▸ Quoted passage

<<<<

Where Am I And Where Is My Test Data? Enhancing Testability Of Location Services

“Mobile applications can be among the most difficult to test because of their reliance on background processes like location services. Enhancing testability is vital to the testing effort. Thanks to the Controllability, Observability, Decomposability, and Simplicity (CODS) model, we have a great framework to guide us on the journey to optimal testability.”

Location Services: Critical To Mobile Functionality, Tricky For Testing

Recently, I’ve been working on a mobile application that has provided a big testing challenge. The application in question works in the background, using location tracking services. The end user frequently keeps the device in their pocket while they go about their business. Our application generates insights for them based on locations they visit. 

Location tracking-based applications can be time-consuming to test, as you need to move around just as the end user will do. You can't rely entirely on mocks and location spoofing, since you need to test in the physical world too. Plus there are many different configurations to take into account — many devices have WiFi-assisted location tracking, for example. 

Testing monster trying to catch mobile phones with wings using a net

In short, to test the application well, we needed better testability.

>>>>

▸ Data section
<<<<

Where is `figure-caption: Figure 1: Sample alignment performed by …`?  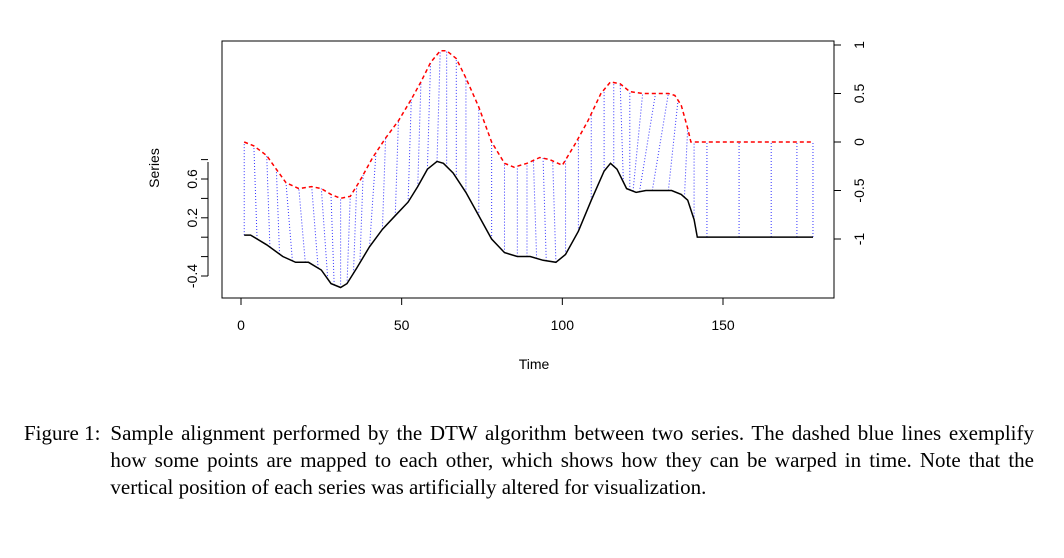 figure-caption: Figure 1: Sample alignment performed by … is located at coordinates (529, 460).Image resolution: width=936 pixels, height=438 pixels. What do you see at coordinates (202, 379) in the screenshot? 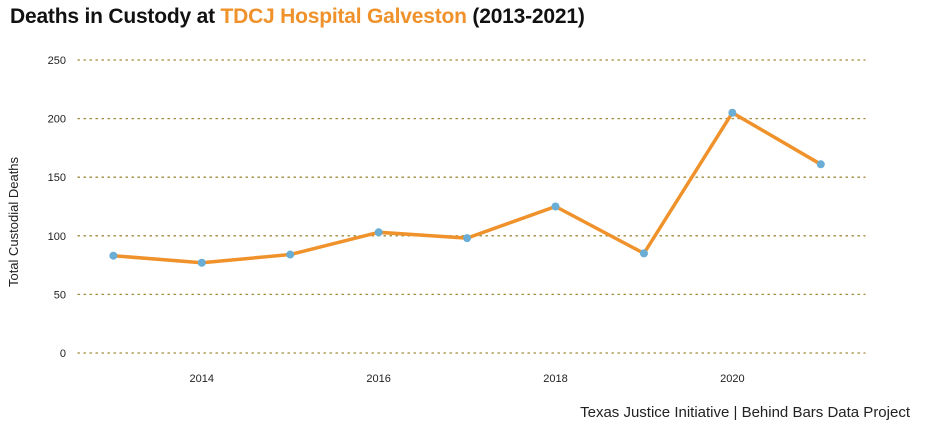
I see `x-tick-label-2014: 2014` at bounding box center [202, 379].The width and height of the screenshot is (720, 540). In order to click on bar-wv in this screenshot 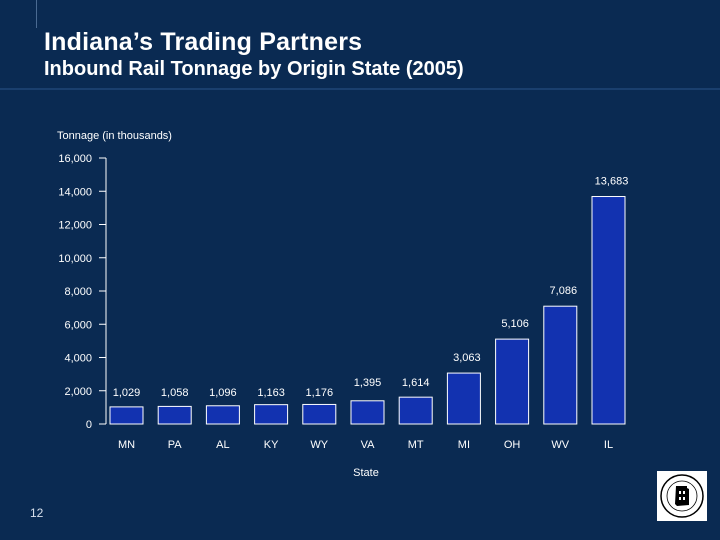, I will do `click(560, 365)`.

>>>>

▸ Brief A
Please extract the passage of the location services article from "Recently, I’ve been" up to and including "needed better testability.".
▸ Brief B
Answer these questions from the location services article, marking each answer like its question:
(i) What do the letters of the CODS model stand for?
(ii) Where does the end user frequently keep the device?
(iii) What feature do many devices have as an example of a configuration to take into account?
The data is separate material from the location services article.

▸ Your solution A
Recently, I’ve been working on a mobile application that has provided a big testing challenge. The application in question works in the background, using location tracking services. The end user frequently keeps the device in their pocket while they go about their business. Our application generates insights for them based on locations they visit. 

Location tracking-based applications can be time-consuming to test, as you need to move around just as the end user will do. You can't rely entirely on mocks and location spoofing, since you need to test in the physical world too. Plus there are many different configurations to take into account — many devices have WiFi-assisted location tracking, for example. 

Testing monster trying to catch mobile phones with wings using a net

In short, to test the application well, we needed better testability.

▸ Your solution B
(i) Controllability, Observability, Decomposability, and Simplicity
(ii) In their pocket
(iii) WiFi-assisted location tracking